Das ist gelungen, ohne die karolingische Kunst zu gefährden. Restauratorin Katharina Heiling war bei der Demontage der Decke die ganze Zeit dabei, „um sofort eingreifen zu können, wenn sich von den Wandmalereien etwas gelöst hätte“, berichtete Architekt Albert Henne, der für die Kirchengemeinde St. Stephanus und Vitus die Restaurierungsarbeiten im Westwerk betreut. „Im Ernstfall hätte die Restauratorin die Substanz sofort wieder gefestigt“, erläutert der Architekt. Das war am Ende nicht nötig. Die Decke ist runter.

Weiter vor Ort

Katharina Heiling ist aber weiter vor Ort, um ihre vorher schon angefangene Arbeit zur Sicherung der Wandmalereien im Südseitenschiff fortzusetzen. Während die Corvey-Besucher in Westwerk und Kirche ein und aus gehen, bringt sie auf dem Gerüst hinter der Einhausung an einigen Stellen Hinterfüllungen zur Wiederanbindung der kostbaren Substanz an den Untergrund an. Außerdem kittet die Restauratorin mit feinem Werkzeug Risse.

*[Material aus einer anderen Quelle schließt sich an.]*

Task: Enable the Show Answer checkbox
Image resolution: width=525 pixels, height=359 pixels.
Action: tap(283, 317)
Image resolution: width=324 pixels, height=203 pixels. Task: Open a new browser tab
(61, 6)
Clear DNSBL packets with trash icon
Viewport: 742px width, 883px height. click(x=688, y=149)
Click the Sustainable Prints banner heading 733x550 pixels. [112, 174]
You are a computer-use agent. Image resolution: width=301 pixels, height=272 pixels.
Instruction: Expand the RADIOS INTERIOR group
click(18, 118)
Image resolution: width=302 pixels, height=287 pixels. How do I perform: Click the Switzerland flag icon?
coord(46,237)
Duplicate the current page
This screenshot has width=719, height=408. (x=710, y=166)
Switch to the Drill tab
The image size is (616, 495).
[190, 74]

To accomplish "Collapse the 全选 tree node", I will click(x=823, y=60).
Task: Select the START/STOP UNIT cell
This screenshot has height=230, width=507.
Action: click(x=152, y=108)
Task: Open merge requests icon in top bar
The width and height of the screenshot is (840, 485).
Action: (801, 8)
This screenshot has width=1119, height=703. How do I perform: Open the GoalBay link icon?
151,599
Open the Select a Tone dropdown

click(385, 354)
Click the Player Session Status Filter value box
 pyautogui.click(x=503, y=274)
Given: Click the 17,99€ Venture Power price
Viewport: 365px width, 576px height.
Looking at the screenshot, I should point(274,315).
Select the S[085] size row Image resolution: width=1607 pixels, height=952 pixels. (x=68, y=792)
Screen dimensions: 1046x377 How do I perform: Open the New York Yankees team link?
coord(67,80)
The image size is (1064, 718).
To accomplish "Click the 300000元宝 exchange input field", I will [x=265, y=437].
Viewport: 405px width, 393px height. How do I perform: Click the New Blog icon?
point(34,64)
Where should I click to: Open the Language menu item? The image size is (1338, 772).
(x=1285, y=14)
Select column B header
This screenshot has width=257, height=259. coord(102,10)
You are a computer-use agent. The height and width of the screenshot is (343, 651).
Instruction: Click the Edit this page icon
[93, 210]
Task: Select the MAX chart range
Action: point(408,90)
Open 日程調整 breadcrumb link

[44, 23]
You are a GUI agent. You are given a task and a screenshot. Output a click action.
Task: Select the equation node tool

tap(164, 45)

Der Millimeterarbeit zur Sicherung der karolingischen Wandmalereien sind genaue Farbproben vorausgegangen.

Genaue Farbproben

Dieser Millimeterarbeit sind genaue Farbproben vorausgegangen. Denn alle Kittungen werden in Farbton und Körnung auf die mehr als 1000 Jahre alte Substanz abgestimmt. Beim Ausbau der Decke sind über den Wandfriesen noch karolingische Putze gefunden worden. Damit ist die Erkenntnis des Corvey-Forschers Professor Uwe Lobbedey augenfällig geworden, dass man damals erst gebaut und verputzt und dann nachträglich die flache Decke eingezogen hat.

Abstand zur Wand

Um jetzt nicht wieder direkt an die Malereien zu geraten, soll die neue flache Lehmputzdecke mit Abstand zur Wand eingezogen werden. Der Betrachter fragt sich, ob das Seitenschiff – wie es gegenüber auf der Nordseite der Fall ist – wohl ursprünglich gewölbt war. Dem war nicht so. Beide Seitenschiffe der Erdgeschosshalle waren flach gedeckt, erfährt der Leser im Antrag auf Einschreibung des karolingischen Westwerks und der Civitas Corvey in die UNESCO-Welterbeliste. In den 1960-er Jahren hat man sich also mit dem Einzug der Flachdecke auf der Südseite unter der Ägide von Oberbaurat Fritz Sagebiel am Original orientiert.

Architekt Albert Henne nach der Demontage der Decke im Südseitenschiff der Erdgeschosshalle.

Im Johanneschor – dem liturgischen Zentrum des Westwerks – gehen die restauratorischen Arbeiten ebenso wie im Erdgeschoss zügig voran. „Die Gerüste werden voraussichtlich Anfang August abgebaut“, berichtet Albert Henne. Die Gerüstbauer werden sich mit Orgelfachleuten die Klinke in die Hand geben: Sie setzen bis in den September hinein den Einbau der restaurierten Springladenorgel fort.